Pieter Six / Pieter Six Pietersz. / Pieter Six Pietersz. Jr. (1662-1763)
Pieter Six erfde in 1654 de Lissese goederen (waaronder Knappenhof) van zijn moeder Anna Wijmer en heeft het bezit aanzienlijk uitgebreid. Hij slaat in 1662 een grote slag en koopt onder andere van Adriaen van der Laen de duinmeierswoning aan de rand van het Keukenduin. Dit was het begin van drie generaties Six als eigenaar van de buitenplaats Knappenhof en de duinmeierswoning. Achtereenvolgens waren dat :
Pieter Six van 1662 tot zijn overlijden in 1680 en daarna zijn weduwe tot haar dood in 1689
hun zoon Pieter Six Pietersz. van 1689 tot zijn dood in 1703
Pieter Six Pietersz. Jr. was in 1703 nog minderjarig, maar in 1712 nam hij de erfenis dankbaar in ontvangst. Hij trouwde in 1716 met Geertruid van der Lijn, hij overleed in 1755 en zijn weduwe in 1763.

 

De buitenplaats Knappenhof.
Bron : het boek “Rhynlands fraaiste gezichten” door Abraham Rademaker, uitgegeven in 1732, maar gebaseerd op oudere prenten o.a. van 1630.
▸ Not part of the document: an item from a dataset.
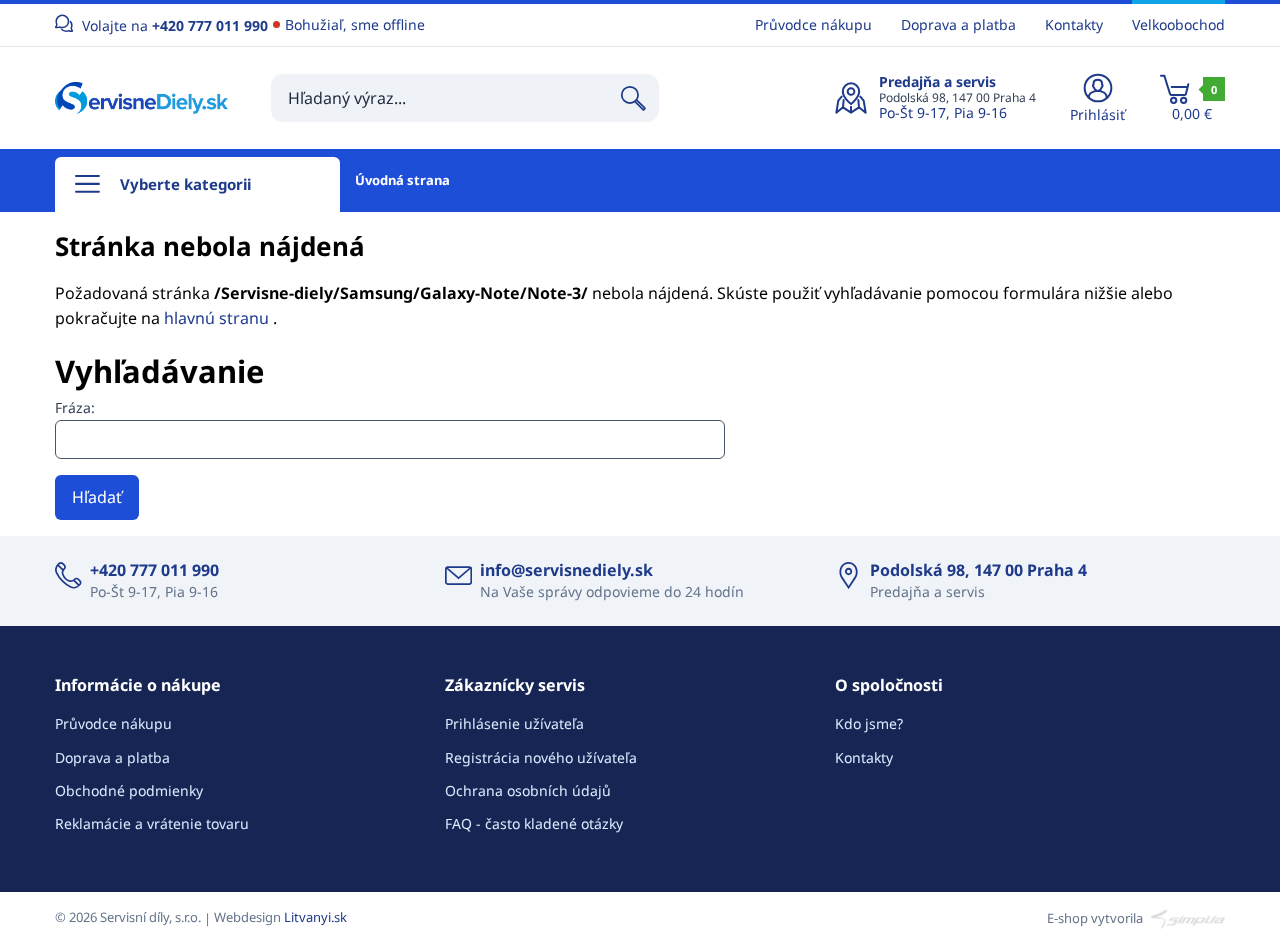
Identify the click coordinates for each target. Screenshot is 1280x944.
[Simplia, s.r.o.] (1185, 917)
Pieter Six Pietersz. Jr. heeft diverse hoge posten bekleed zoals schepen en burgemeester van Amsterdam, kapitein der Burgerij, Commissaris van de Artillerie en Fortificatie, ambachtsheer van Amsterdam, Sloten en Sloterdijk, bewindhebber van de VOC, heemraad, schepen en hoofdingeland 5) van de Watersgraafmeer.
Achtereenvolgens waren de volgende personen van 1693 tot 1730 bewoners van de duinmeierswoning : Floris Cornelisz. de Vlieger, Engel Jansz. Koster en Crijs Arisz. van Breedloosbergen (of Brelofsbergen).
Floris Cornelisz. de Vlieger was vanaf 1693 de pachter en van beroep was hij duinmeier. In die functie moest hij het Keukenduin, voor zover dat in handen was van de heer Six, beheren. En daar hoorde uiteraard bij dat hij regelmatig de nodige konijnen op de Knappenhof moest bezorgen. Maar Floris zal zelf ook wel van dat kostelijke wild genoten hebben. Floris huurde ook loosters 6) ter grootte van circa vijf morgen. Hij verbouwde dus ook een en ander of had misschien koeien. Na onenigheid met de Heer Six over het betalen van de huur is Floris in 1697 vertrokken.
Floris werd opgevolgd door Engel Jansz. Koster, die in 1698 alweer was vertrokken, naar Haarlem.
Van 1698 tot circa 1730 was Crijs Arisz. Van Breedloosbergen de pachter. Hij moest vanaf 1699 tien jaar lang 330 gulden per jaar betalen voor de huur van een stuk Keukenduin en de duinmeierswoning.
Vrouwe Geertruid van der Lijn / Cornelis Jacob van der Lijn en zijn zuster Anna Maria (1763-1784)
Vrouwe Geertruid van der Lijn , de weduwe van Pieter Six Pietersz. Jr, was een tante van Cornelis Jacob van der Lijn en zijn zuster Anna Maria. Na het overlijden van tante Geertruid erfde in 1765 Cornelis Jacob onder andere het huis Knappenhof en Anna Maria onder andere de duinmeierswoning. In 1764 werd de buitenplaats nog “Knappenhoeff” genoemd maar in 1765 wordt het buiten van Cornelis Jacob de naam “Grootenhoff” toegedicht. In 1776 is Anna Maria van der Lijn overleden en komt haar bezit, conform het testament van Vrouwe Geertruid Six – van der Lijn, in handen van haar broer Cornelis Jacob. Door schulden moest Cornelis Jacob van der Lijn in 1782 Grotenhof verkopen en in 1784 de duinmeierswoning.
Cornelis Jacob was een zoon van een belangrijk ambtenaar in Alkmaar en als kind vallen hem al ereambten ten deel. Hij was kerkmeester van de Nieuwe kerk, later regent van het Burgerweeshuis, koopman, assuradeur en Kapitein van de Amsterdamse Burgerij. Meer informatie over het geslacht van der Lijn is te vinden op de site van de gemeente Alkmaar.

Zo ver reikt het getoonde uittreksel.